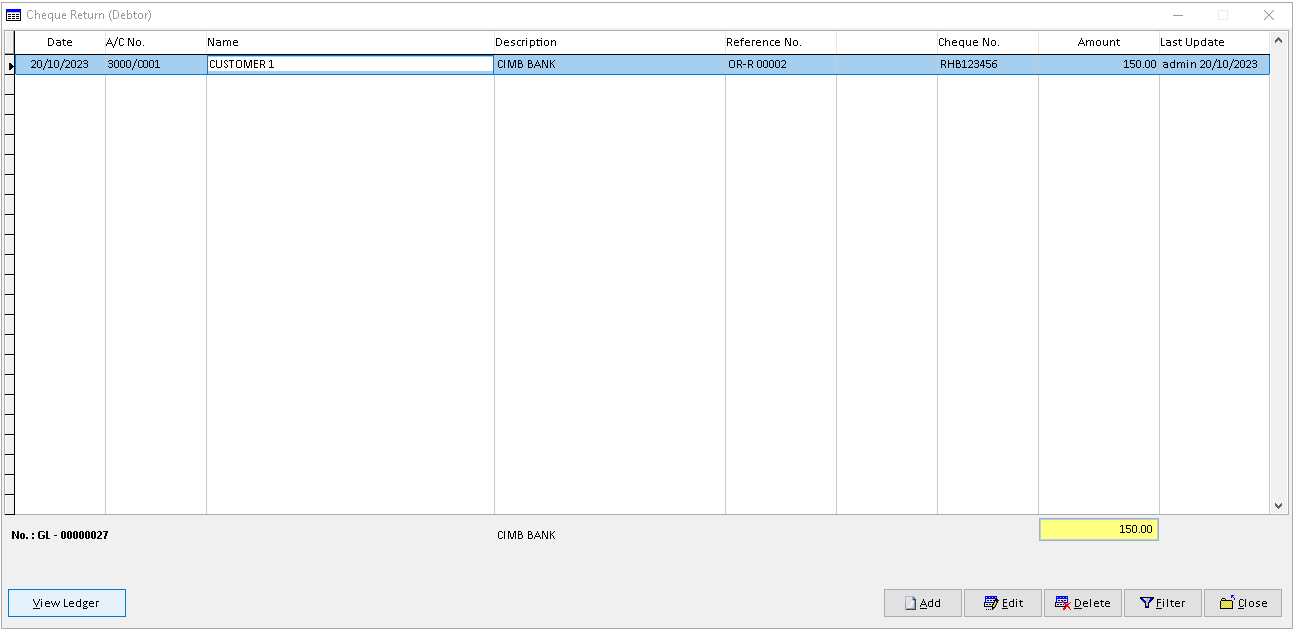Image resolution: width=1294 pixels, height=630 pixels.
Task: Select the Filter funnel icon
Action: click(x=1146, y=603)
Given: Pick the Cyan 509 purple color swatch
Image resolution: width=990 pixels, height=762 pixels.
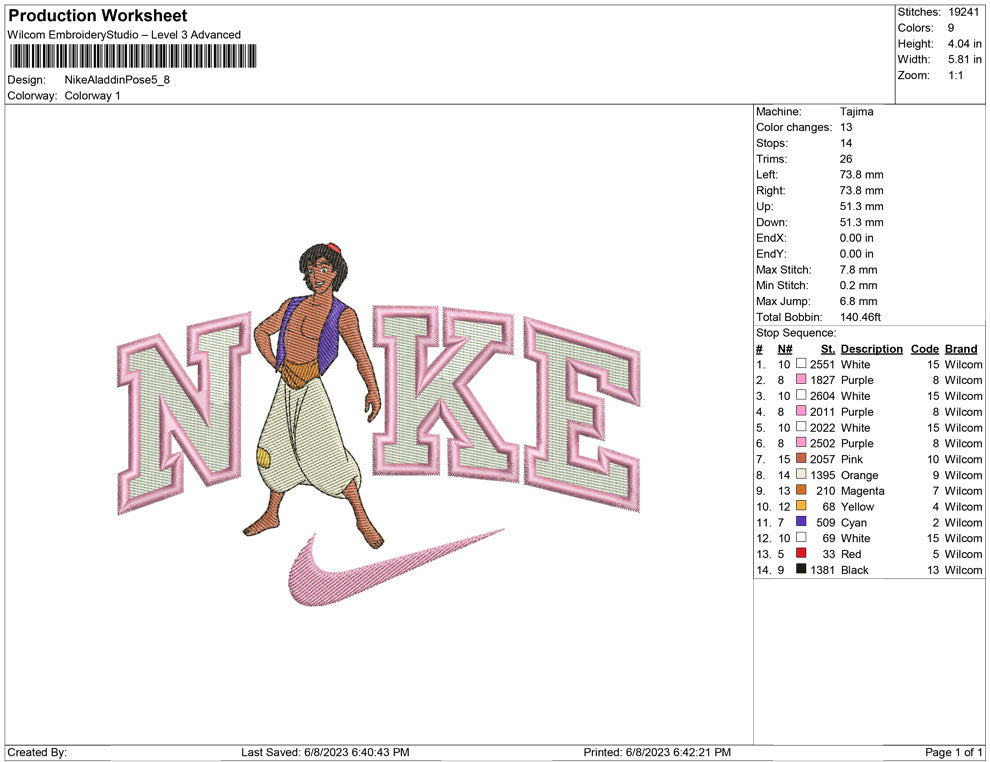Looking at the screenshot, I should (801, 522).
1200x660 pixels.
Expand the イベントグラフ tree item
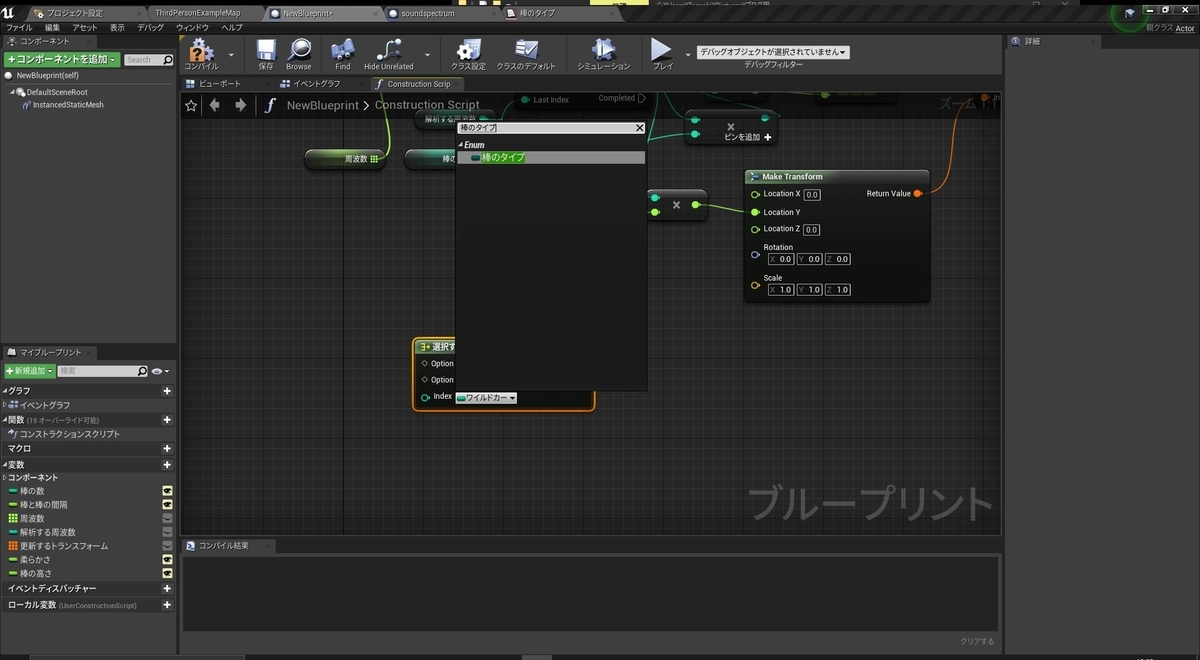[x=6, y=405]
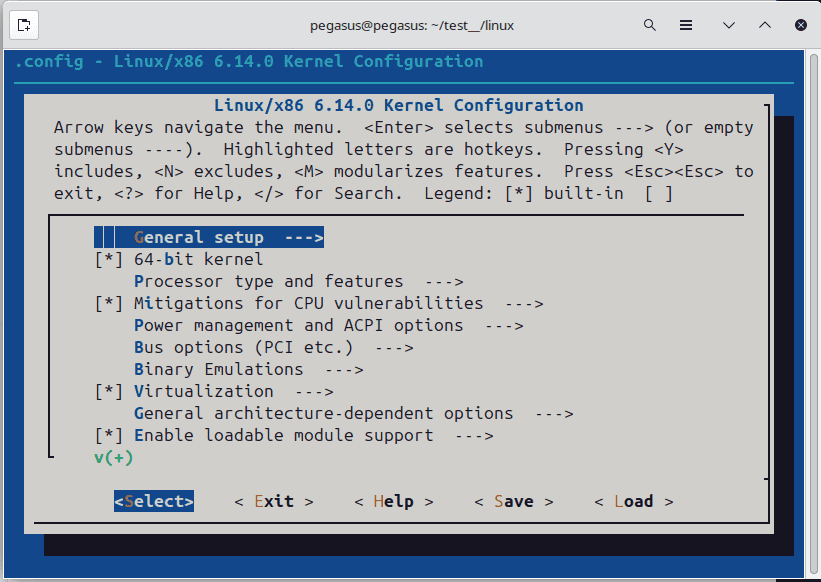Viewport: 821px width, 582px height.
Task: Click the maximize chevron-up window icon
Action: [x=764, y=25]
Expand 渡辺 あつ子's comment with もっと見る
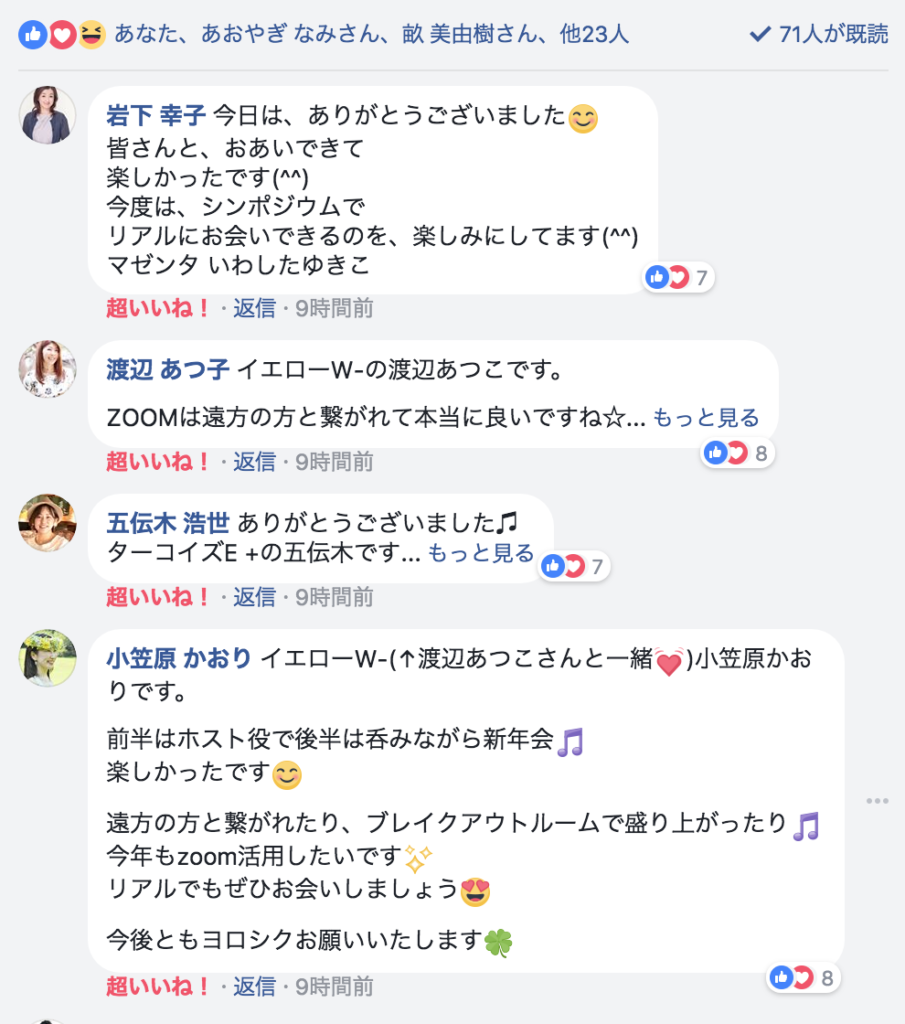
**********
__Task description__. From the line that holds "Given: Pick the Cyan 509 purple color swatch" to the last line of the data, return those lines exactly and nothing else; both ends count, and pictures stay out.

__Finished task__.
Given: Pick the Cyan 509 purple color swatch
Image resolution: width=990 pixels, height=762 pixels.
Looking at the screenshot, I should (801, 522).
1200x660 pixels.
Expand the イベントグラフ tree item
[x=6, y=405]
Viewport: 821px width, 582px height.
Task: Click the maximize chevron-up window icon
Action: [x=764, y=25]
Expand 渡辺 あつ子's comment with もっと見る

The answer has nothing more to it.